Investors and investment management firms should place the same value on behaviors as they do on results. A company’s culture is its brand. As Brian Chesky, CEO of Airbnb explained, a company’s culture is the foundation for future innovation. An entrepreneur’s job is to build that foundation. Although entrepreneurs are busy applying for capital, handling rapid growth, and taking on new clients, the company’s culture may be the last thing they are thinking about. As a founder transitions from owner to leader, they should think about their company’s culture, values, and leadership strengths. They must recognize that its functional strengths are the key to building a culture that can thrive and be sustainable for the life of the business.
Emotional Intelligence is comprised of at least five elements: self-awareness, self-expression, the ability to forge relationships, the ability to make decisions, and the ability to handle stress. Empathy helps connect the team, partners, and clients. Do not ignore it. Friction between investors or management firms and business founders results from cultural misalignment, lack of strong management, lack of self-control, and lack of transition planning. Before considering partnership with any entity, investors should assess how the prospective partner will be able to engage, cultivate, and nurture his or her business. It is important for all parties entering a relationship to be authentic and improve business relationships as the funding process progresses.
What is empathy and why should investors care? Empathy is not sympathy. It involves emotional intelligence cues. It requires active listening, not waiting to speak, nor telling the person: “I told you so.” It comes authentically from the heart. It is as if one person is stepping into another person’s shoes, attempting to totally feel what they feel. Wow!
It is the ability to articulate one’s understanding of another person’s perspective and to act in a way that shows respect for another’s feelings. This is a challenging skill to remember and use. During the evaluation phase of a prospective partnering entity, be mindful of their emotional intelligence strengths.

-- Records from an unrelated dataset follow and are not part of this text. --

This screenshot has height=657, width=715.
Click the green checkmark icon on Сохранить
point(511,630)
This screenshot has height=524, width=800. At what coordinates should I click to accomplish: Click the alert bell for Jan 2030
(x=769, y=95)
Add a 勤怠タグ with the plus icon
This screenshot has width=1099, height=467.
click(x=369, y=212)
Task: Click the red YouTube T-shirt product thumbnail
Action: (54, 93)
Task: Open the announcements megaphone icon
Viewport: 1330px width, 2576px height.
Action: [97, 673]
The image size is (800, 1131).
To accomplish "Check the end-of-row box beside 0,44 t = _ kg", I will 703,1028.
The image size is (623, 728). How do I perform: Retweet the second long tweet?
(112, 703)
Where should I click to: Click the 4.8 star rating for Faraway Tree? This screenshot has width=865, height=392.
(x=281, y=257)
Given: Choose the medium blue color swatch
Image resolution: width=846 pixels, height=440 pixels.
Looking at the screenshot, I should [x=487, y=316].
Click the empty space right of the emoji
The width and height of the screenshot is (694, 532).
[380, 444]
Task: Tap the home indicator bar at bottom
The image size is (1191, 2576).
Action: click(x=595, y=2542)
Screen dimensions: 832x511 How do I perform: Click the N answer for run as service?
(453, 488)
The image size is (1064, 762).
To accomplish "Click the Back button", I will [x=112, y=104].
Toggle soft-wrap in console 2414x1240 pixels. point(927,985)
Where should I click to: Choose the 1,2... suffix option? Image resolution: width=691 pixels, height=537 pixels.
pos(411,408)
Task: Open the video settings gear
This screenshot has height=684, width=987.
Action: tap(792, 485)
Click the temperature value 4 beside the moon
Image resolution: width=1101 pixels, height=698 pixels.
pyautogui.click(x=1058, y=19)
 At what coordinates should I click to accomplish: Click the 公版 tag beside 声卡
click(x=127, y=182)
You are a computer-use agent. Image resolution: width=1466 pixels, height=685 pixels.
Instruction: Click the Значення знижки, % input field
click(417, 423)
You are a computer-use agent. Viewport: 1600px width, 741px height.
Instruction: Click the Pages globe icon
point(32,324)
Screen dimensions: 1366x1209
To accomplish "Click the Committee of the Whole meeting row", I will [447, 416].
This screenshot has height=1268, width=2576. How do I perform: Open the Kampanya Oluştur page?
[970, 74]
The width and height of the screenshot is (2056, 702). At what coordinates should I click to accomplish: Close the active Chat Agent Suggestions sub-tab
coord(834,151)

Investors evaluating the CEOs and their teams should not only review their functional strengths, but also their ability to partner, transition from owner to leader, and ability build trust, influence, and lead the company. How does the current company relate to their customers? Do they have the presence to lead, influence, and create company culture? At the same time, as the business entity, obtaining funding is important and evaluating the funding team is even more critical. Here are three ways to measure the emotional intelligence of a team:
Strategic Planning & Self Control:
Growth must be conscious. It requires discipline, consistency, and purposeful thinking behind every action. A sound strategy executed well can yield high return on investment (ROI). Of course, during this process, stress levels can rise and the ability for self-control will become essential. As an investor, your time, energy, and other resources can become a burden, especially when the prospective partnering entity does not act with a purpose, does not establish clear objectives, nor understand true weaknesses. Stress management is key. Leading and driving a business is stressful. Stress tolerance affects the ability to be flexible and maintain self-control. When a person lacks self-control, his or her judgement and decision-making, under stress, can collapse. A person who acts erratically under duress may not be an ideal partner.
Trust, connection, and collaboration are basic leadership skills. These skills help set the stage for the culture of a company that is innovative and strong. Secondly, leaders must be able to express themselves so that it motivates, inspires, and mobilizes the company to move forward. As an investor, building relationships through trust is an essential foundation for partnership. Being transparent, sharing information, and including others in the decision-making process, all create trust in a business relationship. However, an evolving cultural strategy should go hand in hand with the growth strategy. This ensures that teams understand what they are doing and the rationale for doing it. They will feel vested in the outcome and contribute to best practices to move the organization along. When business leaders empower a team, it is a signal to the team that they are valued and trusted. A CEO who lacks this ability to lead creates a company culture that is nebulous and static.
Customer Experience & Social Responsibility:
Think about customers and pipeline. The engagement strategy is a critical component to filling a funnel. From attraction, consideration, decision, and off-boarding, businesses are constantly trying to find ways to engage and keep clients. However, failure to understand their needs, listen to their pain points, and live up to the promised standards, can leave a lackluster feel about a business and brand. They, too, will lose respect for the business and look to other companies which will better cater to their needs, pains, and desires. As the customers’ tastes and preferences change, a leader must be able to assess the trends and create a customer experience that is true to its culture.
Social responsibility shows concern for the greater community without the expectation of something in return. Be a team player, serve, and act responsibly in all facets of life and business. How does a CEO and their team lead in this area of social responsibility? Is he or she giving back to help other people, his or her employees, and the community? In today’s environment, people are watching, and it matters.
Wise investors and investment management firms are sure to consider the right mix of skill, hard work, and resources of a prospective partner. It is common sense for them to also consider placing the same emphasis on valued behaviors than they do on performance.